* [Objetivo del ejercicio]:
Sustituya «posguerra» por «época posterior a la guerra» y transcriba todo lo que va desde «Impulsado por el» hasta «coordinar ofensivas regionales.» en el texto sobre Hiroshima.

━━━━━ Texto para leer

Hiroshima, un próspero centro industrial de 1,2 millones de habitantes, es el centro del movimiento pacifista japonés, una poderosa fuerza política en un país que se ha mantenido al margen de los conflictos armados durante más de 75 años. La ciudad hizo de telón de fondo para la cumbre del Grupo de las Siete democracias industrializadas, en la que el Primer Ministro Fumio Kishida, que tiene lazos familiares con Hiroshima, esperaba conseguir apoyos para reducir los arsenales nucleares. Sin embargo, a poca distancia de los monumentos a los muertos -quizá 140.000 personas a finales de 1945- se manifiesta una visión diferente de las relaciones internacionales.
Impulsado por el comportamiento cada vez más asertivo de China hacia sus vecinos, Kishida está ampliando el ejército japonés a un ritmo sin precedentes en la posguerra, rompiendo bruscamente con la política histórica. En noviembre, su gobierno anunció planes para duplicar el gasto en defensa hasta el 2% del producto interior bruto, unos 80.000 millones de dólares anuales. Con ello, Japón se convertiría probablemente en el tercer país del mundo con mayor presupuesto militar, por detrás de Estados Unidos y China. Rompiendo un tabú sobre el despliegue de armas que no sean “defensivas”, pronto podría desplegar misiles de largo alcance, así como fuerzas capaces de coordinar ofensivas regionales.
Muchos de los sistemas de armamento necesarios se fabrican en Hiroshima. La ciudad alberga una de las principales fábricas de armas de Japón, que se prepara para aumentar la producción de piezas de artillería y cañones para tanques. En un astillero cercano se está construyendo un portaaviones, el primer navío de este tipo que explota Japón desde el fin de las hostilidades con Estados Unidos. La zona alberga también una importante base de la armada japonesa.

━━━━━━━━━━
━━━━━ Datos almacenados

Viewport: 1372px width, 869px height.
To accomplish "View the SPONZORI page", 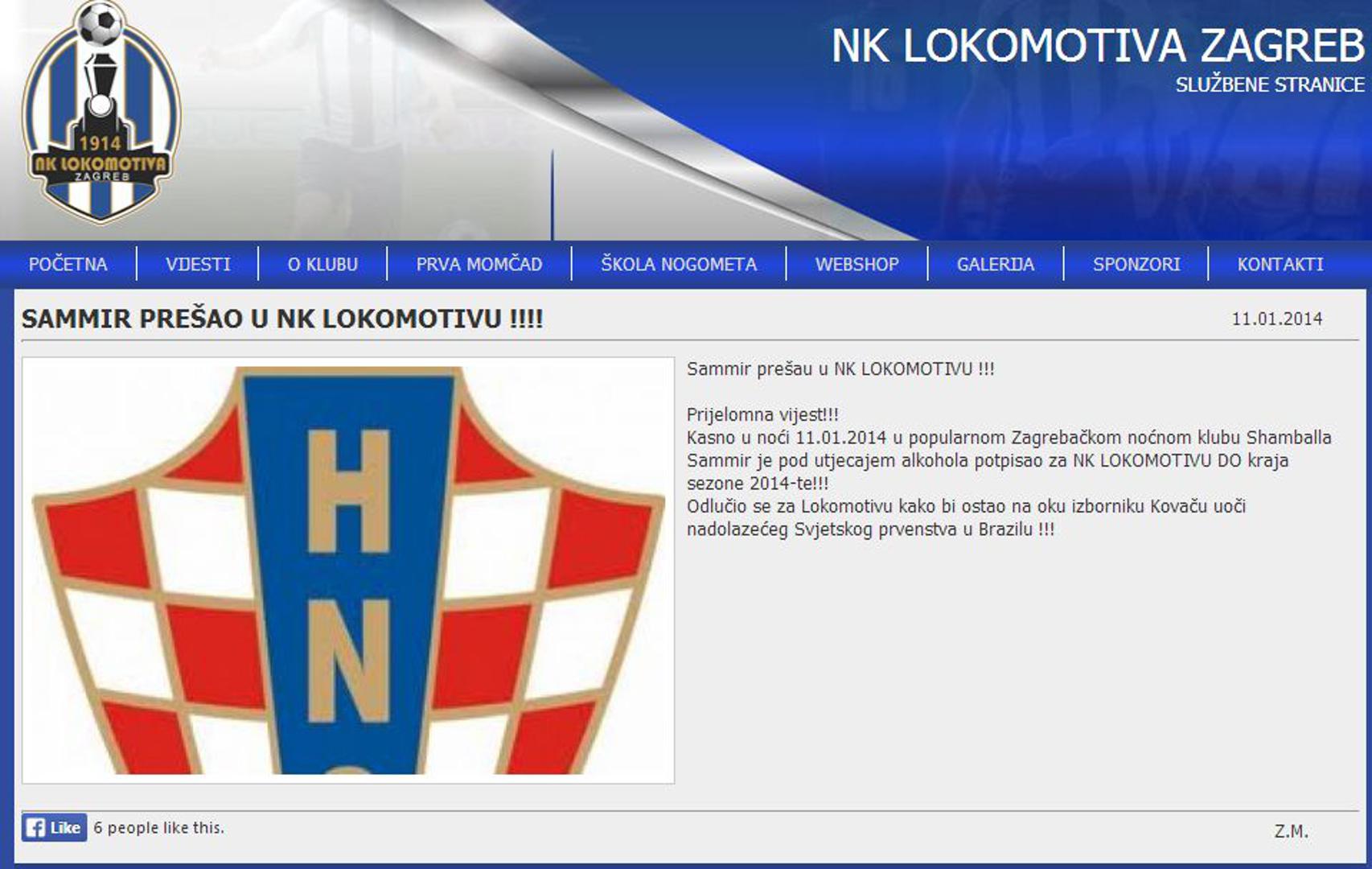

━━━━━━━━━━

* [Respuesta completa]:
Impulsado por el comportamiento cada vez más asertivo de China hacia sus vecinos, Kishida está ampliando el ejército japonés a un ritmo sin precedentes en la época posterior a la guerra, rompiendo bruscamente con la política histórica. En noviembre, su gobierno anunció planes para duplicar el gasto en defensa hasta el 2% del producto interior bruto, unos 80.000 millones de dólares anuales. Con ello, Japón se convertiría probablemente en el tercer país del mundo con mayor presupuesto militar, por detrás de Estados Unidos y China. Rompiendo un tabú sobre el despliegue de armas que no sean “defensivas”, pronto podría desplegar misiles de largo alcance, así como fuerzas capaces de coordinar ofensivas regionales.